This is my mountain. Sure the nickname is presumptuous. Its a little inside joke I share with myself. I love Seattle and I love Mt Rainier. I love how it changes color and reveals different parts of itself on different days based on the cloud cover. For as long as I've known my husband I've described to him this very vantage point as my favorite, Mt Rainier from an airplane window. It's like someone took a giant fist and punched it up through the clouds. Experiencing it while suspended in the sky can shift my mind to a spiritual place and make me feel connected to lost loved ones, the heavens, nature and all of its beauty.
So its fitting, and ironic, that 15 years later, my husband flies into SeaTac at least once a month for work. In a thoughtful gesture he snaps a photo for me whenever the view of my mountain presents itself. At home in the flat lands of the Midwest with three young children navigating school schedules and carpools, I'm both envious and not envious of his trips.
But mostly I am glad that he takes this photo on his trips because it makes me feel connected to a place I love and to a person I love. It provides an important reminder that while I am bogged down with it all, there is more. Sure, these errands and schedules are the biggest things in my world, but the world is much bigger than this.

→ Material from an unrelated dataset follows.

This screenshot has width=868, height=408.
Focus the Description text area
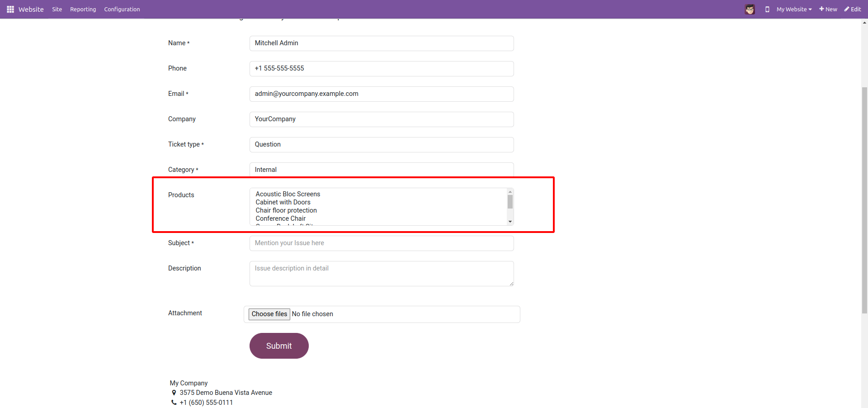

My husband was gone this week and it was a long week. A really long week. The kids were sick and sleepless nights ensued filled with non-stop laundry cycles. During the days, spring activities were in full swing with sports and end-of-the-school-year events. Busy, sick, tired. That was our week.
We were all very happy when he got back from his trip. Within ten minutes of his arrival, I grabbed his phone and flipped through the camera roll desperate to find this shot of my mountain. As I looked at it, I smiled and my shoulders loosened as I started to not just see it but experience it. And the reverse, I know my husband was just as eager to be home with us as I was to see my mountain and momentarily escape. He hugged our two-year-old. She coughed and vomited all over the front of his shirt. I put the phone down, sighed a goodbye to my mountain, and grabbed some paper towels.